Come domarono il Samovar

di Evgenij Permjak



Vasilij Perov, Un tè a Mytišči. 1862.

La gente racconta le stesse favole, anche se in modo diverso. Ecco cosa mi raccontò mia nonna…

Fokà, Testa Quadrata, il Capomastro dello Stato, aveva un figlio. Anche lui di nome Fokà, come il padre, e, come suo padre, Fokà Fokič era assai sveglio e intelligente. Niente poteva sfuggire al suo perspicace sguardo. Ad ognuno sapeva assegnare un mestiere. Insegnò persino ad una cornacchia a gracchiare prima della pioggia, facendola diventare un’ottima esperta delle previsioni del tempo.

Un giorno, Fokà Fokič stava seduto, a prendere il the. Il suo sguardo perspicace si soffermò a guardare il Samovar sulla tavola, da cui, attraverso la valvola dello sfiato, usciva un denso vapore forte con un fischio sibilante. Tanto forte era il vapore che, persino sulla testa di quel panciuto di Samovar, tremava la teiera di porcellana sopra il suo fornello-diffusore di calore.

«Guarda, guarda, che forza potente viene sprecata per niente! Sarebbe bello trovarti, mio caro Samovar, un buon mestiere» – disse Fokà Fokič, riflettendo intanto sul modo con cui ciò si potrebbe fare.

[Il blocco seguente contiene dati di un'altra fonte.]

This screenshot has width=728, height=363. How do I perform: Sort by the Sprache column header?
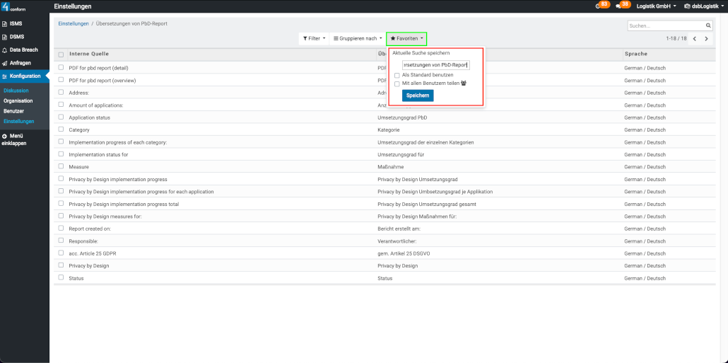pyautogui.click(x=635, y=54)
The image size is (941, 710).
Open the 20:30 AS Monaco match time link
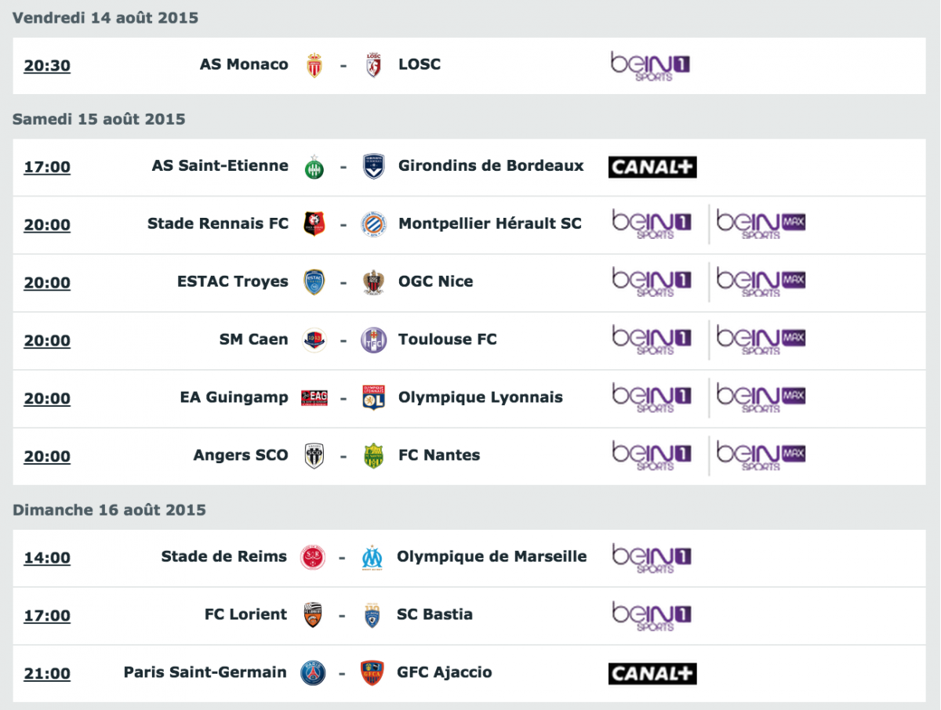[x=47, y=66]
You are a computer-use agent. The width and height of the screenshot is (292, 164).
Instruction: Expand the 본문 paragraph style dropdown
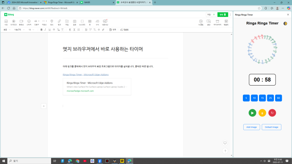pos(7,29)
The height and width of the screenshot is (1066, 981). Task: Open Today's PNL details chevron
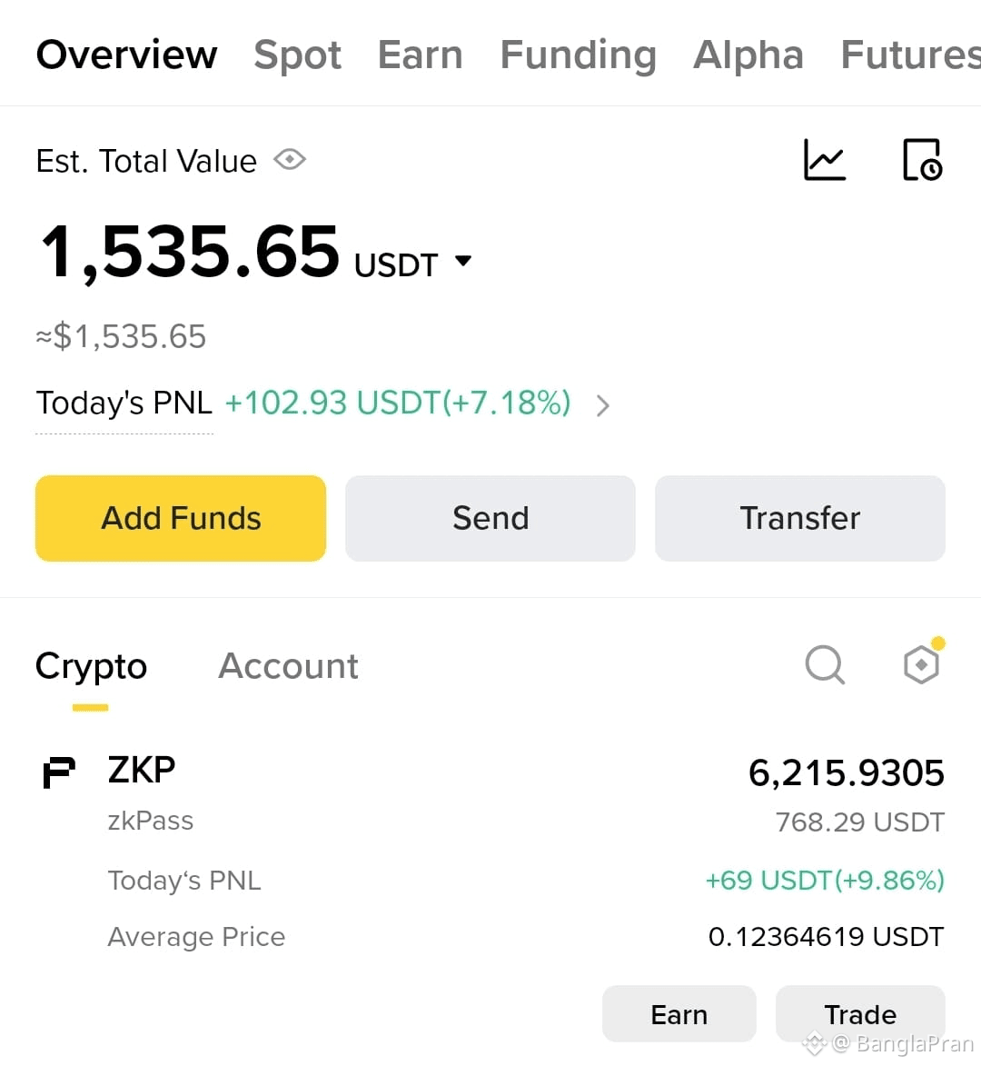point(602,406)
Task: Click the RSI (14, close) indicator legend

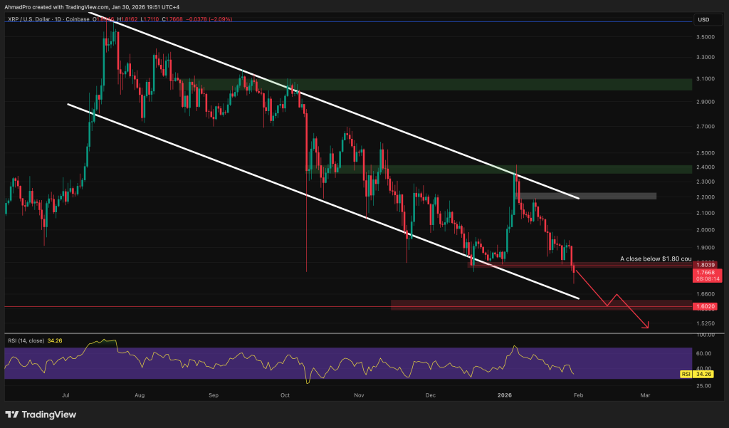Action: point(26,341)
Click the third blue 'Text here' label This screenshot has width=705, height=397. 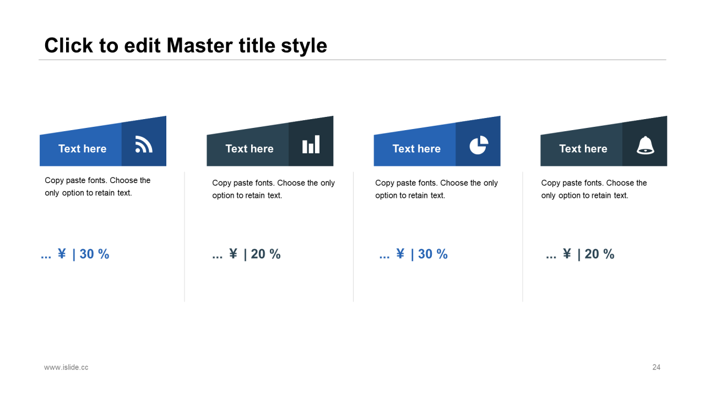(416, 149)
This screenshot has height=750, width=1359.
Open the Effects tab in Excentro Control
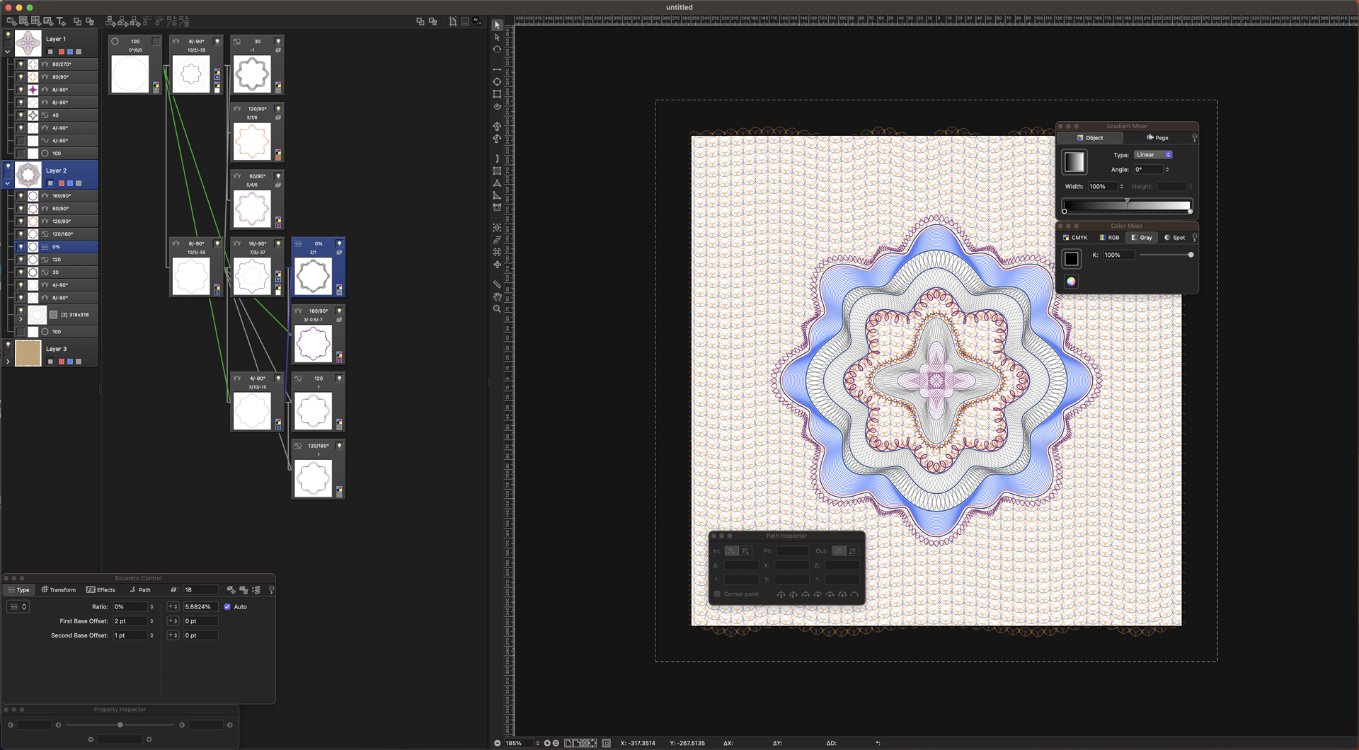coord(101,590)
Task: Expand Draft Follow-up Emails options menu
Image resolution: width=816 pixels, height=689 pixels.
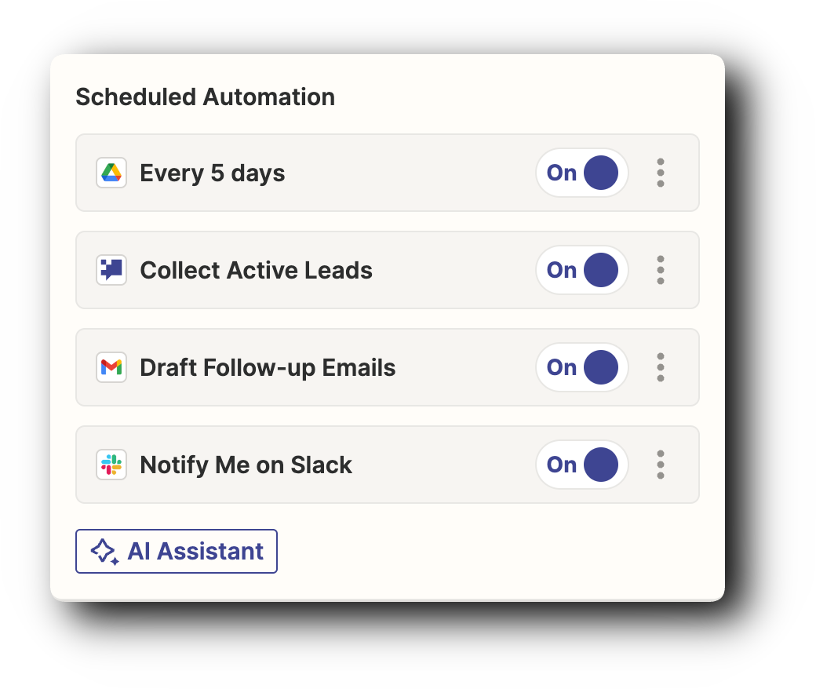Action: pos(661,367)
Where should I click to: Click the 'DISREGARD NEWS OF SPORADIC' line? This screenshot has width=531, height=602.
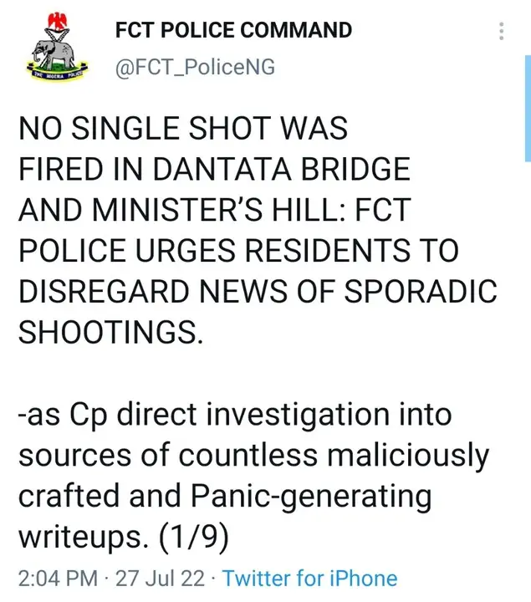click(258, 291)
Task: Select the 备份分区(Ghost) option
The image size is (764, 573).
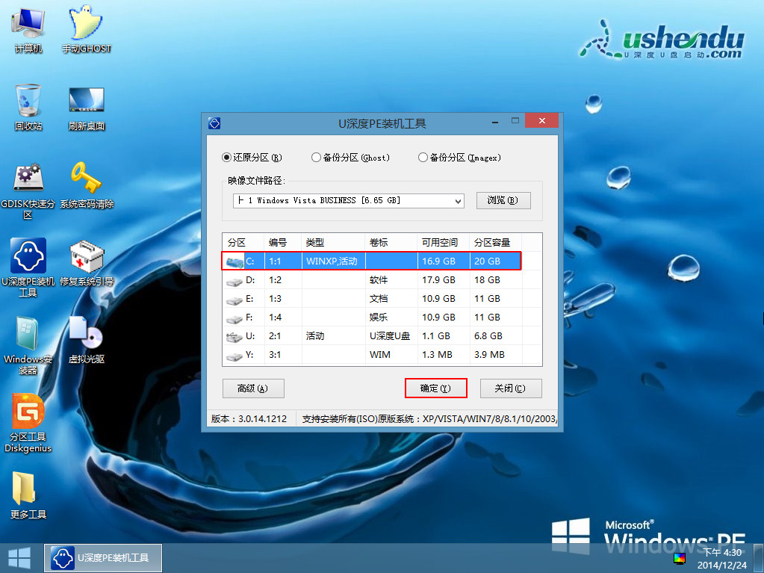Action: [x=316, y=157]
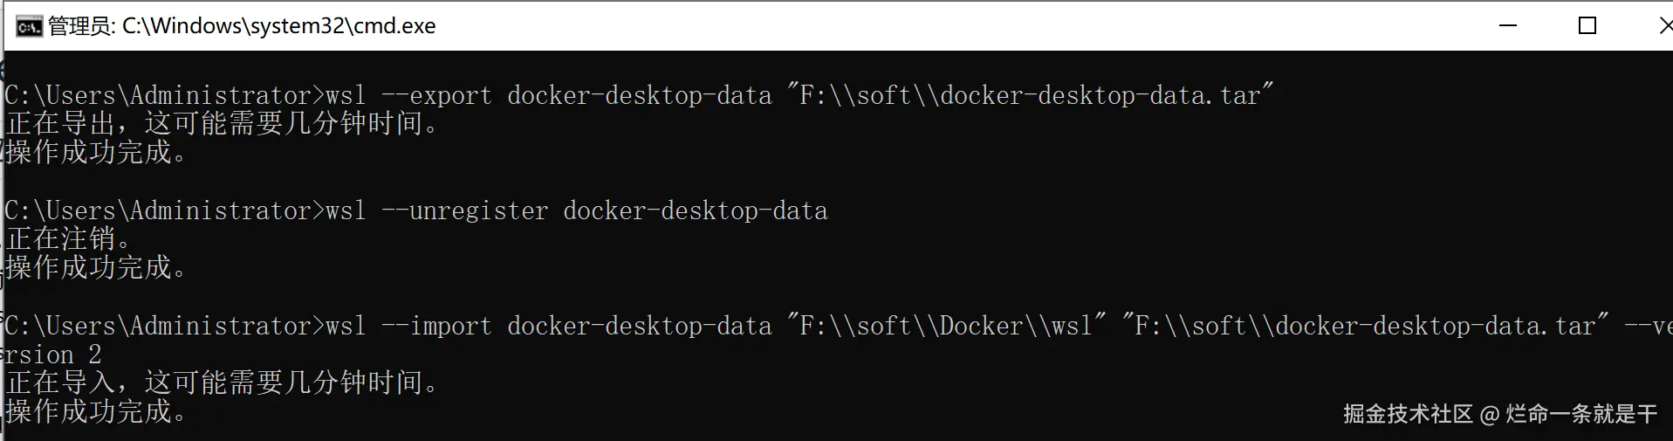Click the last "操作成功完成" message

point(96,411)
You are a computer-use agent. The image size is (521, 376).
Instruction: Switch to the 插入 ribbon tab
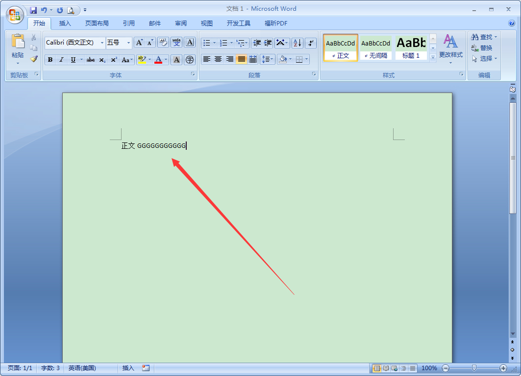point(65,23)
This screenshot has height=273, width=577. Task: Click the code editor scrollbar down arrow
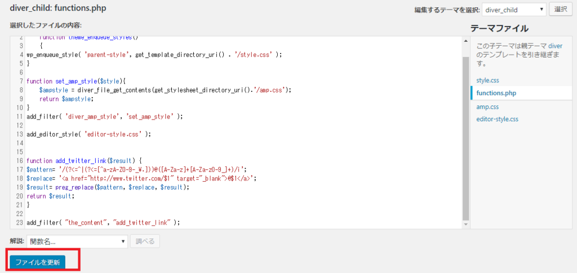tap(465, 224)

«Quale altro mestiere?» – sbuffò, ansimando il panciuto Samovar indolente. «Sono già fin troppo impegnato nel far bollire l’acqua, scaldare la teiera di porcellana, rallegrare le anime col mio canto ed abbellire una tavola.»

«E’ vero» – disse Fokà Fokič. «Ogni scemo è capace soltanto di cantare e di ostentare la bellezza. Per esempio, Samovar, non sarebbe niente male adattarti a trebbiare il frumento.»